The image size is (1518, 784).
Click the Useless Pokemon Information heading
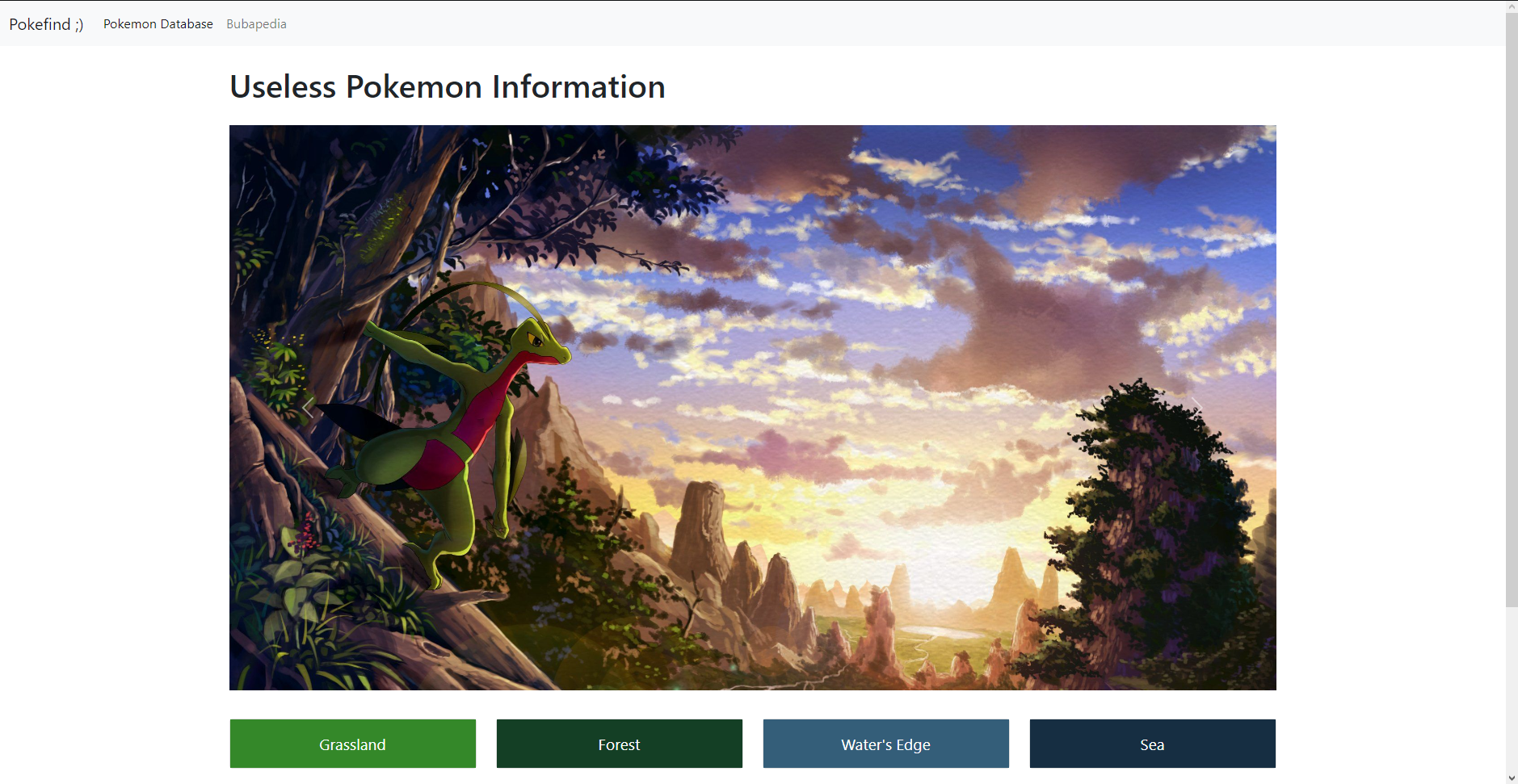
---
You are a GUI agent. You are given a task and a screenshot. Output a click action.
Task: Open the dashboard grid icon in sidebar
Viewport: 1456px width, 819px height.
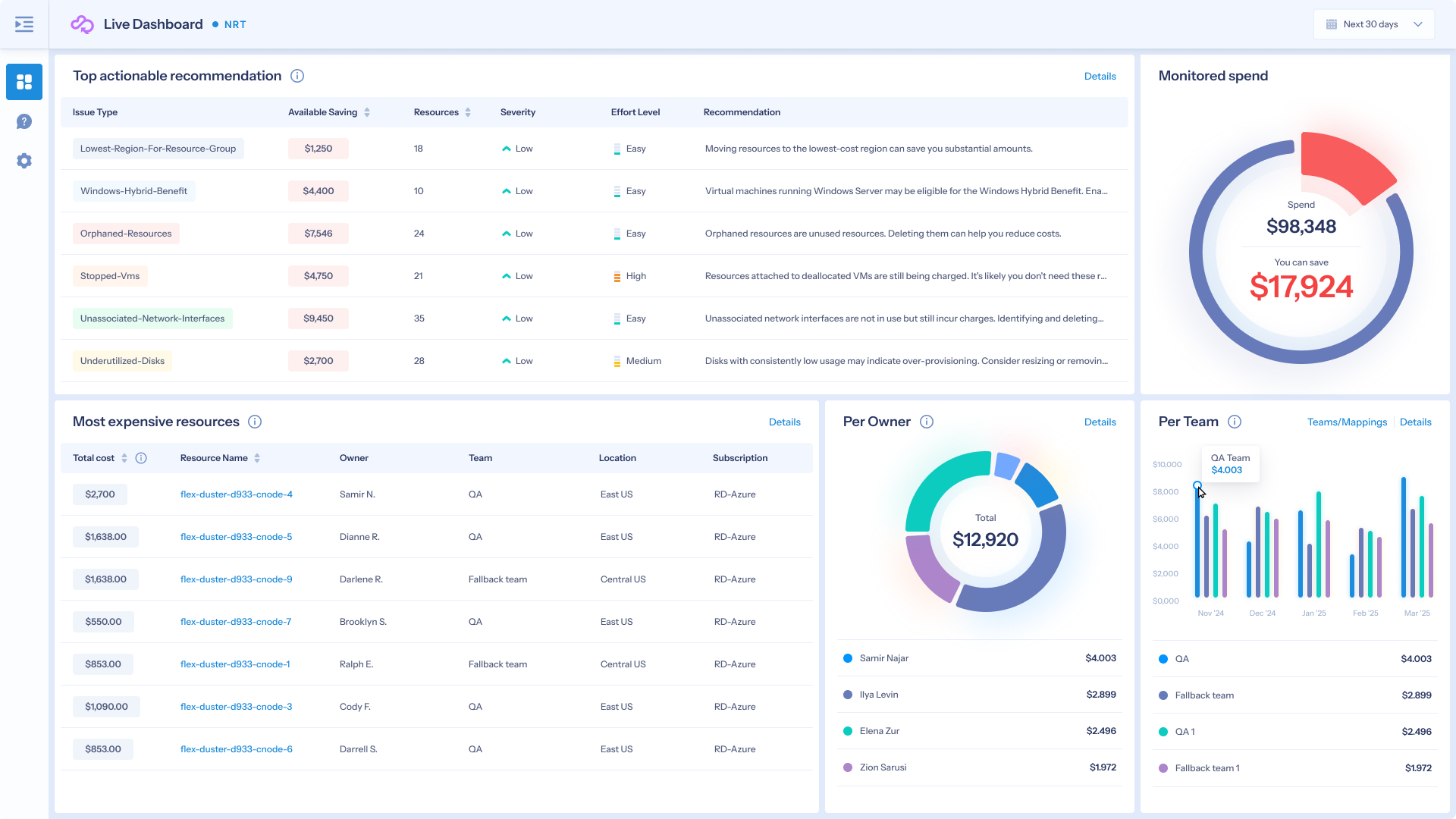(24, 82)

_PROBLEM DETAILS_:
Give back the records above exactly, limited to the lines between the one holding "The image size is (1518, 784)." and the one holding "Click the Useless Pokemon Information heading", inclusive.

_SOLUTION_:
The image size is (1518, 784).
Click the Useless Pokemon Information heading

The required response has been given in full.